A federal appeals court on Tuesday ruled that Kansas can strip two Planned Parenthood clinics of federal family planning money while the organization moves forward with its legal challenge of a state law it says is retaliation for its advocacy of abortion rights.
Kansas is among several conservative states that have sought in recent years to strip Planned Parenthood of funding. At issue in Tuesday's ruling is money distributed to states under Title X, a federally financed family planning program. The Title X money targets low-income individuals seeking reproductive services such as birth control, pregnancy testing, cancer screenings and treatment for sexually transmitted diseases. It cannot be used for abortions.
U.S. District Court Judge Thomas Marten blocked enforcement of the state law in 2011, ruling that it unconstitutionally was intended to punish Planned Parenthood for advocating for abortion rights and would likely be overturned. He ordered Kansas to continue funding Planned Parenthood until the case was resolved. He also found the state law violates the Constitution's supremacy clause, saying states cannot impose additional requirements for entities to qualify for federal programs.
A divided panel of the 10th Circuit Court of Appeals in Denver overturned Marten's rulings, saying Kansas can halt the funding. Tuesday's decision is not a final ruling on the merits of the case itself, and the appeals court sent the case back to the lower court for further proceedings. Given the split 2-1 ruling and the issues at stake in the litigation, it is also likely that the panel's decision could also be appealed to the full court for a rehearing.
The appeals court panel rejected Planned Parenthood's claims that losing the family planning money amounted to a violation of free-speech rights for associating with abortion providers. It also said that the supremacy clause does not necessarily entitle Planned Parenthood to a court order forcing the state to continue the family planning funding.
The panel rejected the notion that Planned Parenthood can challenge the state law as unconstitutional "solely on the ground that its passage was motivated by a desire to penalize Planned Parenthood's protected speech and association."
In a strongly worded dissent, Judge Carlos Lucero wrote that Marten's ruling was "well-grounded" in its findings of fact, had correctly applied court precedent and was free of error.
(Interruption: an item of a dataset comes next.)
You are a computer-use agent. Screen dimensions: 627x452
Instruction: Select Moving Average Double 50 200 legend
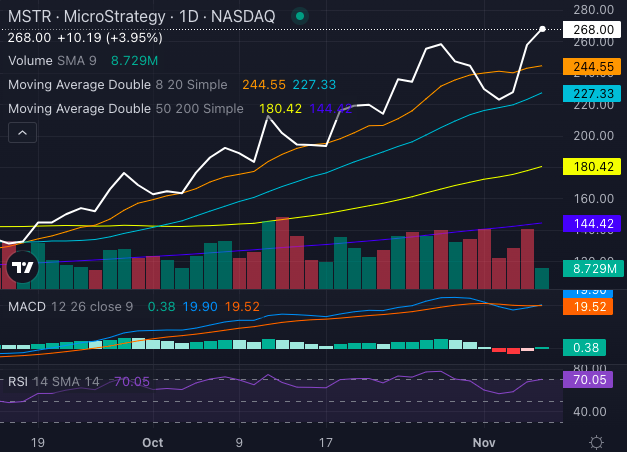point(125,108)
Lucero said he was not persuaded to follow the "vanishing trail that my colleagues pursue in an end run around the district court."
Planned Parenthood's lawsuit challenged a Kansas law that requires the state to first allocate Title X money to public health departments and hospitals, which leaves no funds for specialty family planning clinics like Planned Parenthood.
Kansas had argued Marten's ruling "emasculates the state of Kansas' autonomy and sovereignty rights" in the Constitution's 11th Amendment. The state contends the law restricting the distribution of federal family planning funds does not target Planned Parenthood because the statute itself does not name the group or even mention abortion.
"We are pleased with today's ruling by the 10th U.S. Circuit Court of Appeals. We will continue to defend Kansas law in regards to any further challenges," the Kansas attorney general's office said in an emailed statement.
Planned Parenthood said it would issue a written statement later Tuesday in response to the decision.
The entities affected are Planned Parenthood's clinics in Wichita and Hays, neither of which provides abortion services. The only Planned Parenthood clinic that provides abortion services in Kansas is in the Kansas City suburb of Overland Park. It does not receive federal family planning funding.
Efforts in other states to defund Planned Parenthood have had varying success. Texas was able to remove Planned Parenthood from a state health program for low-income women, but in Indiana, a judge barred the state from denying Medicaid funding to the organization's clinics.